Berdasarkan pengamatan Kompas di Taman Nasional Tesso Nilo (TNTN) wilayah administrasi Desa Lubuk Kembang Bunga, Kecamatan Ukui, Pelalawan, Jumat (2/8/2019) siang, pola perambahan dan pembakaran itu tampak jelas. Kebakaran baru persis ada di lahan perambahan lama.
Pada areal perambahan lahan lama tak ada lagi kayu besar. Potongan kayu lebih kecil ditumpuk, disusun dalam jalur teratur. Di sisi areal perambahan lama, pepohonan kayu hutan yang tersisa terlihat bekas terbakar.
Kepala Polsek Ukui Ajun Inspektur Satu Lazarus Sinaga mengatakan, lokasi kebakaran ada di lokasi inti TNTN. Pihaknya berkoordinasi dengan Balai TNTN dan Manggala Agni serta grup PT Riau Andalan Pulp and Paper.
Kebakaran awal ada di timur pada 30 Juli pagi dan menjalar ke barat. Lokasi sangat sulit dijangkau kendaraan. Pemadaman total baru dapat dilakukan kemarin. ”Sumber air sangat minim dan cuaca sangat panas,” kata Lazarus di lokasi. Lahan kebakaran di lokasi TNTN itu sudah diberi garis polisi. Ia mengaku sulit mengatasi perambah yang jumlahnya sudah sangat banyak.
Kepala Balai TNTN Halasan Tulus yang dihubungi terpisah mengatakan, kebakaran di wilayah TNTN sudah dipadamkan.
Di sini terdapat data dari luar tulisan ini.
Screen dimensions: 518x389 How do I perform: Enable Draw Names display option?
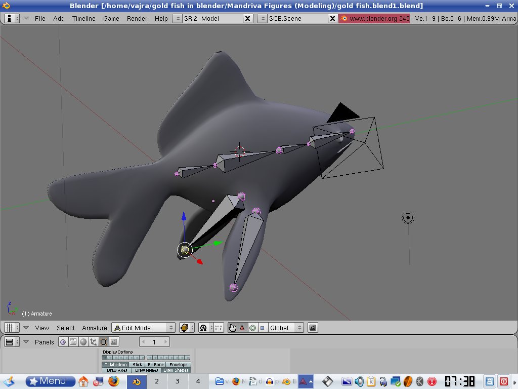tap(147, 370)
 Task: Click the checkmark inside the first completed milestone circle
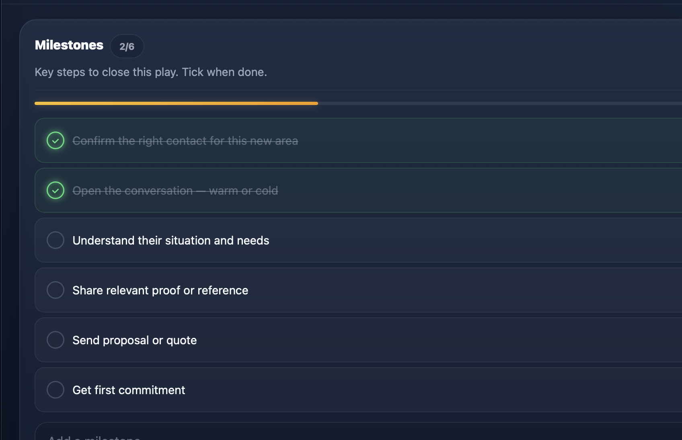(x=55, y=140)
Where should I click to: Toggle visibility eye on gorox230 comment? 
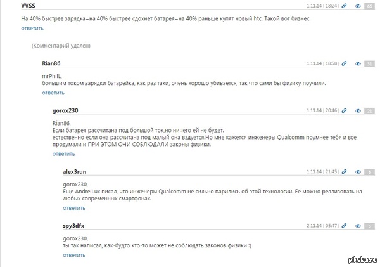[357, 110]
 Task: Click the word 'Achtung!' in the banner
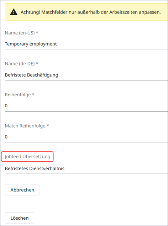pos(31,12)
Di Pekanbaru, Jumat pagi, Kepala Badan Nasional Penanggulangan Bencana Doni Monardo memimpin Rapat Koordinasi Penanganan Kebakaran dan Lahan Riau. Rapat dihadiri Gubernur Riau Syamsuar selaku Komandan Satgas Siaga Kebakaran Lahan dan Hutan Riau.
Setiap tahun, kebakaran lahan terjadi di daerah pesisir timur Riau dari wilayah Rokan Hilir, Dumai, hingga Bengkalis. Namun, tahun ini, kebakaran paling besar justru di tengah, yaitu di Pelalawan. ”Kepala daerah harus rajin turun ke desa rawan mengidentifikasi masalah dan mencari solusi agar pola membuka lahan dengan membakar ditinggalkan,” kata Doni.
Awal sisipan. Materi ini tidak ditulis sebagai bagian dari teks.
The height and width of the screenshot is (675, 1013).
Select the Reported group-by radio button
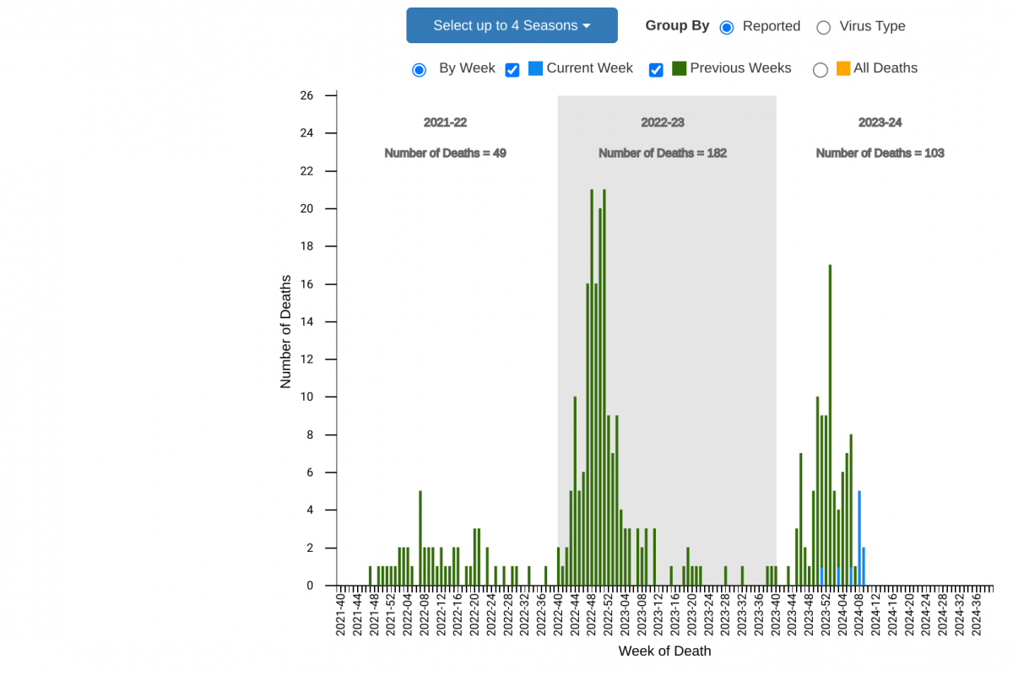coord(727,27)
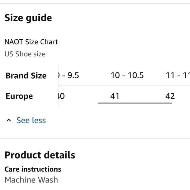
Task: Click the partially visible 11 brand size column
Action: pos(178,75)
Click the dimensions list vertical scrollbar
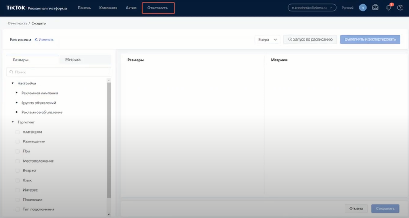 click(x=109, y=141)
Syamsuar mengungkapkan, kebakaran lahan di Riau sejak Januari-awal Agustus 2019 mencakup lahan 4.300 hektar. Berdasarkan data pengamatan satelit Kementerian Lingkungan Hidup dan Kehutanan, kebakaran Riau mencapai 27.000 hektar. Di Pontianak, BPBD Kalimantan Barat meminta tambahan satu helikopter untuk membantu pemadaman. Tambahan helikopter perlu karena memasuki puncak kemarau.
”Kami akan meminta tambahan helikopter ke Badan Nasional Penanggulangan Bencana untuk pemadaman dari udara,” ujar Kepala BPBD Kalbar Lumano. Saat ini ada enam helikopter di Kalbar. Helikopter diperlukan, apalagi sumber air di lokasi yang terbakar mengering. Dengan jarak jauh, hanya helikopter yang bisa menjangkau.
Gangguan pernapasan
Dari sisi kesehatan, dampak kebakaran lahan Riau telah mengganggu. Dinas Kesehatan Riau mendata, setidaknya 7.269 warga terkena infeksi saluran pernapasan akut (ISPA).
Di Kota Palangkaraya, Kalimantan Tengah, angka penderita ISPA juga meningkat. Di kota itu kebakaran meluas dan sulit dikendalikan. Di Jalan Mahir-Mahar, kebakaran terjadi hampir sebulan. Asap menyelimuti kota. Biasanya asap pekat terlihat dan tercium setiap pagi dan malam hari. Namun, tak jarang menyelimuti di sore hari.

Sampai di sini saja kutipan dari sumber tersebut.